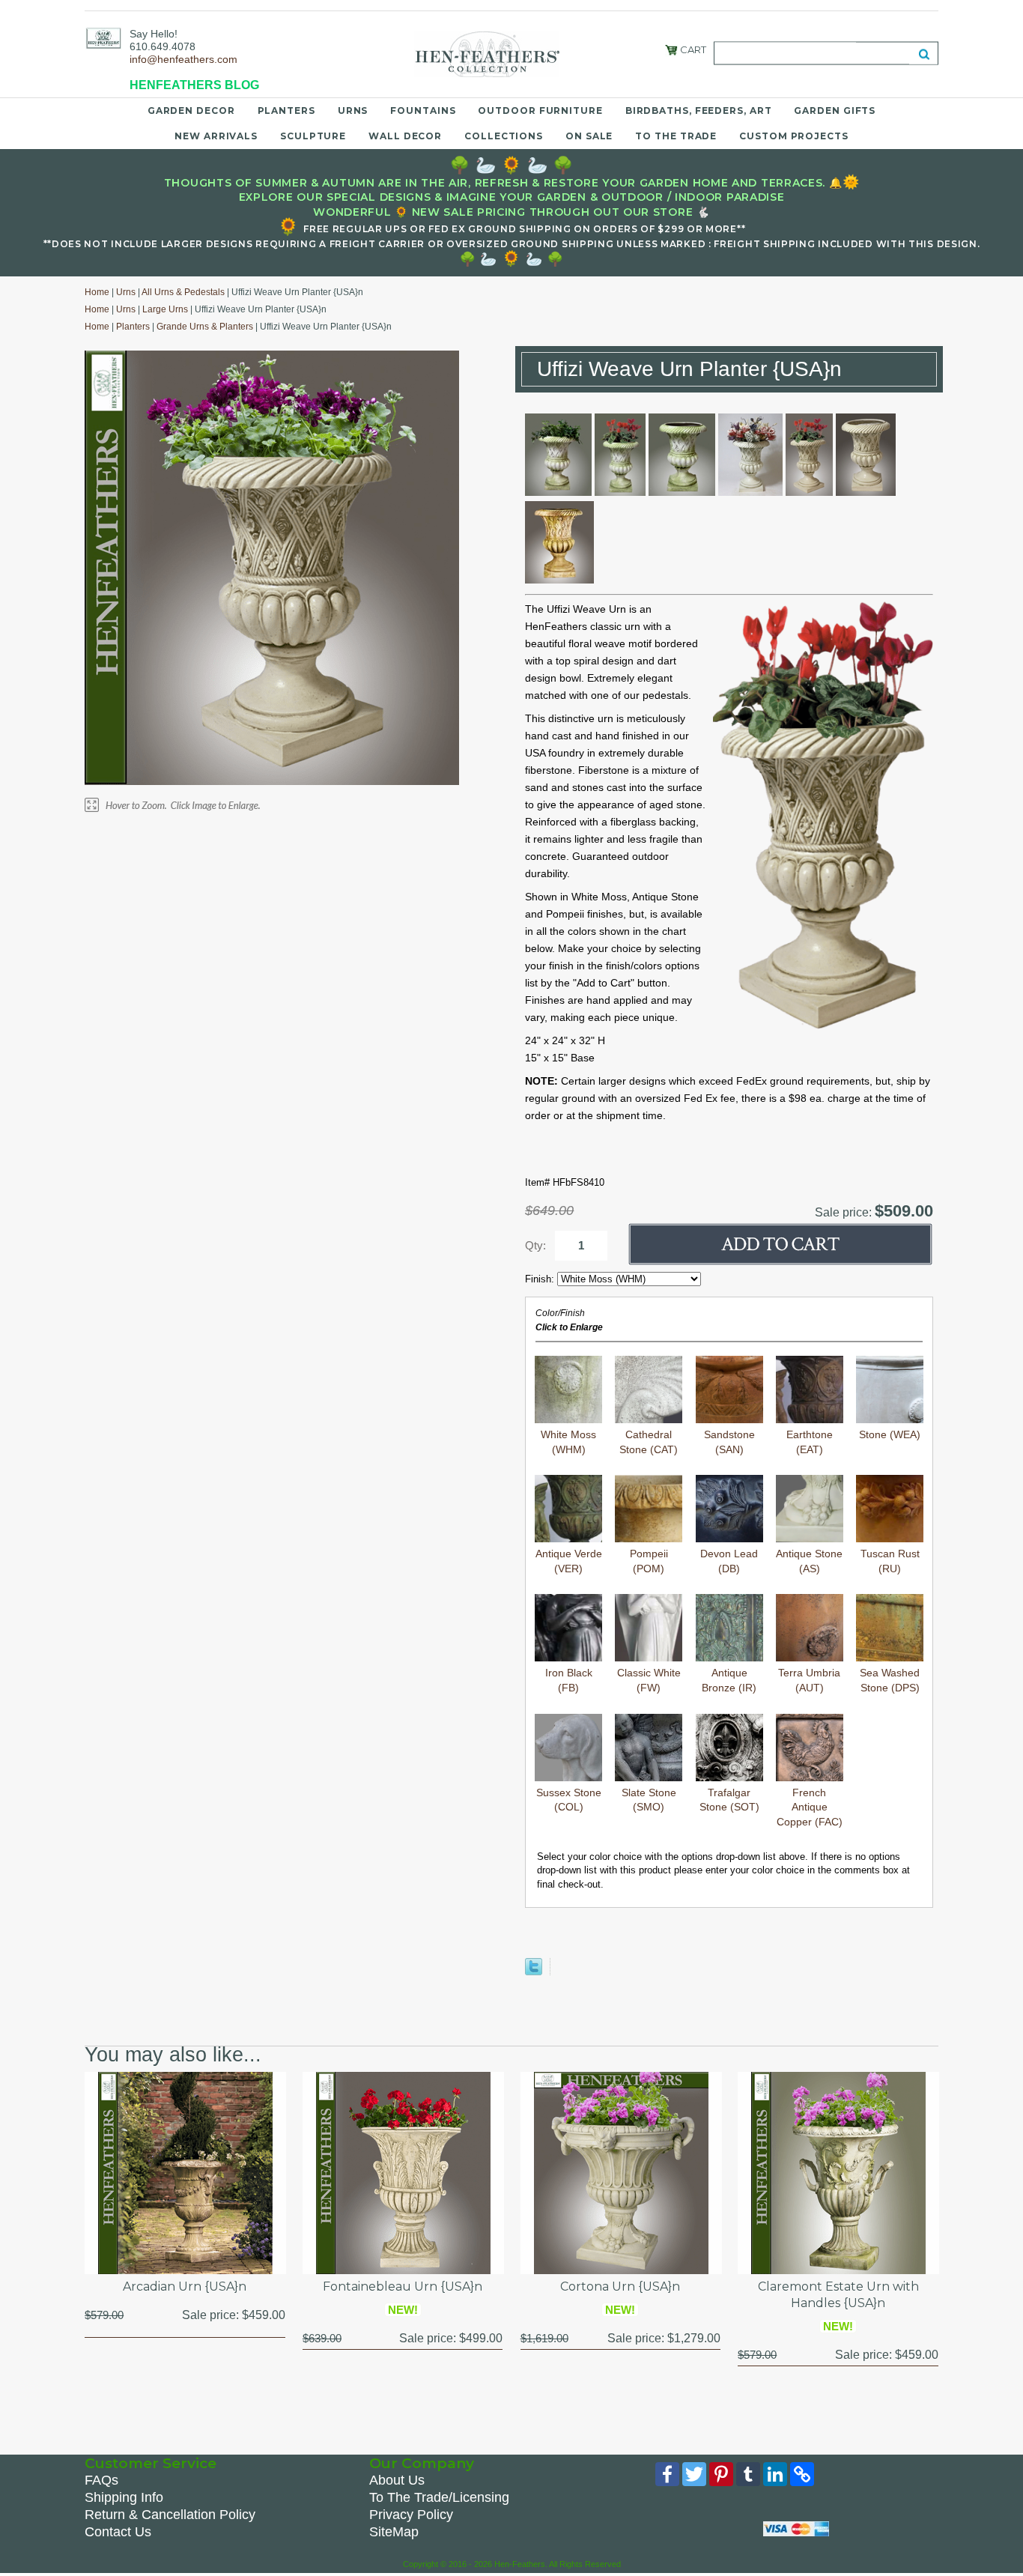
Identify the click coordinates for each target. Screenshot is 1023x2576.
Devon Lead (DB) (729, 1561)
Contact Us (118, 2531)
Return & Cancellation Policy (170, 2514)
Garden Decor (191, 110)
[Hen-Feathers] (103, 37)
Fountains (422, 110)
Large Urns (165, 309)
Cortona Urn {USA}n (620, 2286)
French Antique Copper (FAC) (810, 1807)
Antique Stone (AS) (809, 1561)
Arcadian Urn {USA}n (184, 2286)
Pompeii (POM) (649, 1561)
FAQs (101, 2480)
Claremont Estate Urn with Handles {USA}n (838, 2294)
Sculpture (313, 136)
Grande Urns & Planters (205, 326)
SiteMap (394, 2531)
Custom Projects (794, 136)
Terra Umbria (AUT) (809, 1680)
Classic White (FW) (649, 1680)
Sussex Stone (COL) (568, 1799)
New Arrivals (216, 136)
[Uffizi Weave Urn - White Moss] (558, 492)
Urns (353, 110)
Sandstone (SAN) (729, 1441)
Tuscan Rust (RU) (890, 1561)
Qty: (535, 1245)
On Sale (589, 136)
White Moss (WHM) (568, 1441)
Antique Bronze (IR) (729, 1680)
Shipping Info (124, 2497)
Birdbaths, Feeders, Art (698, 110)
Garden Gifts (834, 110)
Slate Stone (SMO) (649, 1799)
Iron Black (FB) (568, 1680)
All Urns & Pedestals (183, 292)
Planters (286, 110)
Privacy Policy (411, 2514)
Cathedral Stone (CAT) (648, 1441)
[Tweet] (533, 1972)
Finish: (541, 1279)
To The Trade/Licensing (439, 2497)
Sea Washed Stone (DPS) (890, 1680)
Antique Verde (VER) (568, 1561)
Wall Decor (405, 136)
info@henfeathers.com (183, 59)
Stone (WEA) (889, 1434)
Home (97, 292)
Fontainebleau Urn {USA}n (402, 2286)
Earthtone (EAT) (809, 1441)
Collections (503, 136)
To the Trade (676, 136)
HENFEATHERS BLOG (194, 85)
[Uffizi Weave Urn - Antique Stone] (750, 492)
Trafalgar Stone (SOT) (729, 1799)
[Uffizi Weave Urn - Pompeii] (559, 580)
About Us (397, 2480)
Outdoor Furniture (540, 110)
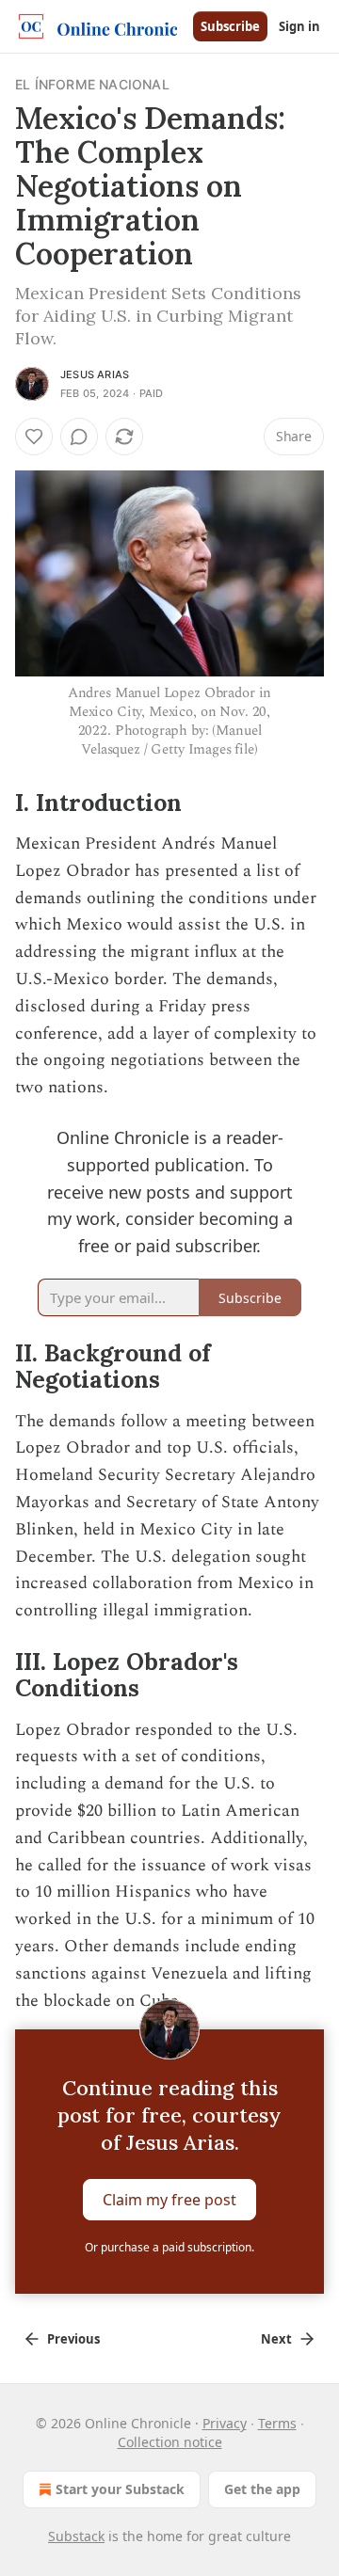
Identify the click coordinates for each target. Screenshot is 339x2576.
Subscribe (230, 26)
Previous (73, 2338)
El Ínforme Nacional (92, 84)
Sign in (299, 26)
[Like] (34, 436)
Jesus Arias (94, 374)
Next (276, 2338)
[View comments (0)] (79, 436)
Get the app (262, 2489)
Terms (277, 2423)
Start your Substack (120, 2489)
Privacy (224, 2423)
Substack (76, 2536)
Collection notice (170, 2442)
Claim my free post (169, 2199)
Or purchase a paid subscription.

* * *

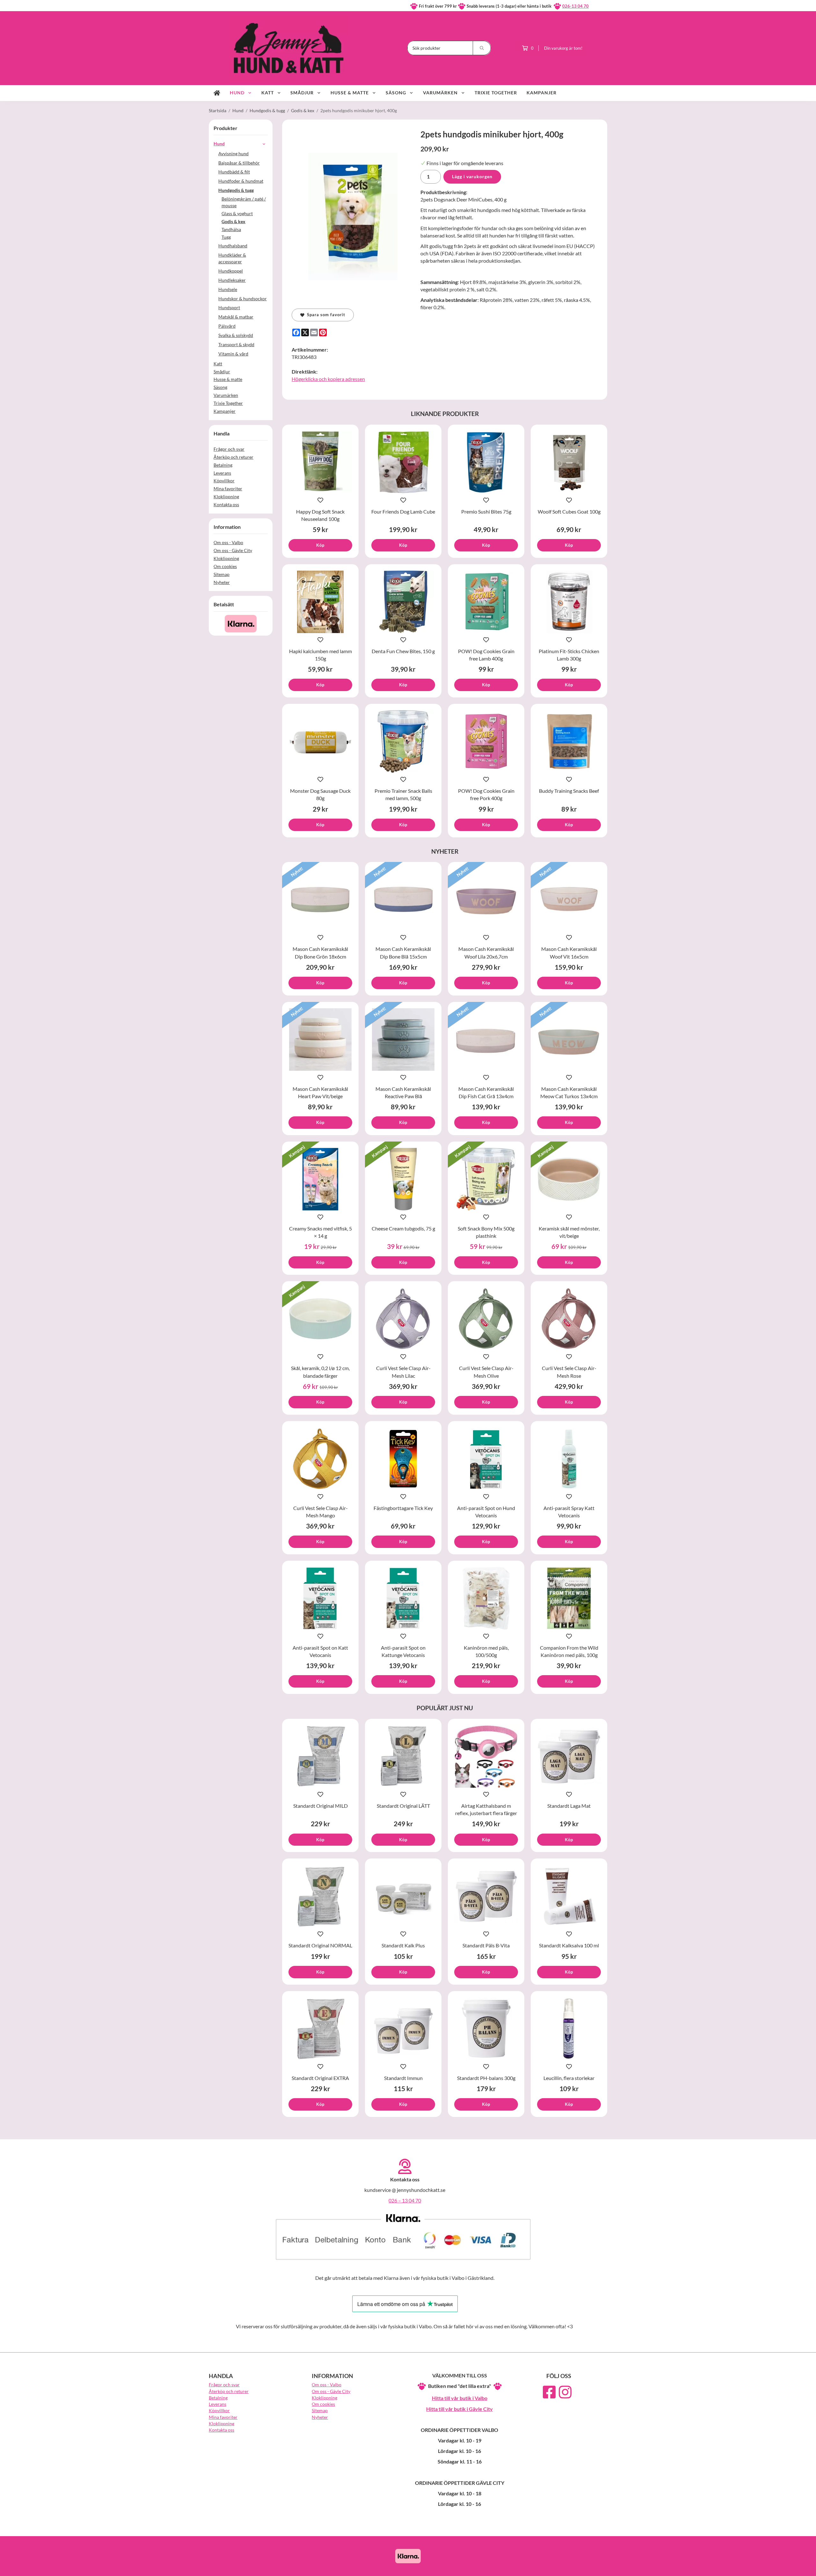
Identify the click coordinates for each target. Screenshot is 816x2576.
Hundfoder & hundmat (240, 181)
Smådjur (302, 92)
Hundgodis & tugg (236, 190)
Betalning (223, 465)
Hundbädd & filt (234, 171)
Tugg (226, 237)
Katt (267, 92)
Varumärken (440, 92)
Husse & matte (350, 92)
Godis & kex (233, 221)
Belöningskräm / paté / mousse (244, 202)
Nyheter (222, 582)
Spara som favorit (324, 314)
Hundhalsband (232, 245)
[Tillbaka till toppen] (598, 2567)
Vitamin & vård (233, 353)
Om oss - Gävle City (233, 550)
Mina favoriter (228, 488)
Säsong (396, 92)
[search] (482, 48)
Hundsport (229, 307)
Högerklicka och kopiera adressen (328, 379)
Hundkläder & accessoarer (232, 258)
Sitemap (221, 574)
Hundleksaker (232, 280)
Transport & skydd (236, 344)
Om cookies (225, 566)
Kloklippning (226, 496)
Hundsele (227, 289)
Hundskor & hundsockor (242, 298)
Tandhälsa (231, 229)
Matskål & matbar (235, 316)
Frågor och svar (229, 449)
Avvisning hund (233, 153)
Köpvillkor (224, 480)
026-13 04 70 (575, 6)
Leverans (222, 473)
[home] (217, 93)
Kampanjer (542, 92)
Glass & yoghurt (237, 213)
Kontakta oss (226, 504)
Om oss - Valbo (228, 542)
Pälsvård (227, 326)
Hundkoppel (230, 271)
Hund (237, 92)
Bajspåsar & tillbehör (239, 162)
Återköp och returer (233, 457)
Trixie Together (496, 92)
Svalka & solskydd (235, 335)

...

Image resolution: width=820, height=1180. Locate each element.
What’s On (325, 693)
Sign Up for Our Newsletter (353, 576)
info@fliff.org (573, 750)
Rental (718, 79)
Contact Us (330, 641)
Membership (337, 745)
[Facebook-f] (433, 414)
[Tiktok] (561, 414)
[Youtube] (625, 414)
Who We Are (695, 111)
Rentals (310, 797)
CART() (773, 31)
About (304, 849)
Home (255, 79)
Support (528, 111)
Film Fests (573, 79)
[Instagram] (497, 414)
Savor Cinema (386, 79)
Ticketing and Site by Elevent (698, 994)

Task statement = Convert the stretch of items from the line containing "[Uffizi Weave Urn - White Moss] (558, 492)" through the line containing "[Tweet] (533, 1972)" into a JSON list of strings, with one string per line and blank lines left out.

Answer for this exercise =
[
  "[Uffizi Weave Urn - White Moss] (558, 492)",
  "Urns (353, 110)",
  "Sandstone (SAN) (729, 1441)",
  "Tuscan Rust (RU) (890, 1561)",
  "Qty: (535, 1245)",
  "On Sale (589, 136)",
  "White Moss (WHM) (568, 1441)",
  "Antique Bronze (IR) (729, 1680)",
  "Shipping Info (124, 2497)",
  "Birdbaths, Feeders, Art (698, 110)",
  "Garden Gifts (834, 110)",
  "Slate Stone (SMO) (649, 1799)",
  "Iron Black (FB) (568, 1680)",
  "All Urns & Pedestals (183, 292)",
  "Planters (286, 110)",
  "Privacy Policy (411, 2514)",
  "Cathedral Stone (CAT) (648, 1441)",
  "[Tweet] (533, 1972)"
]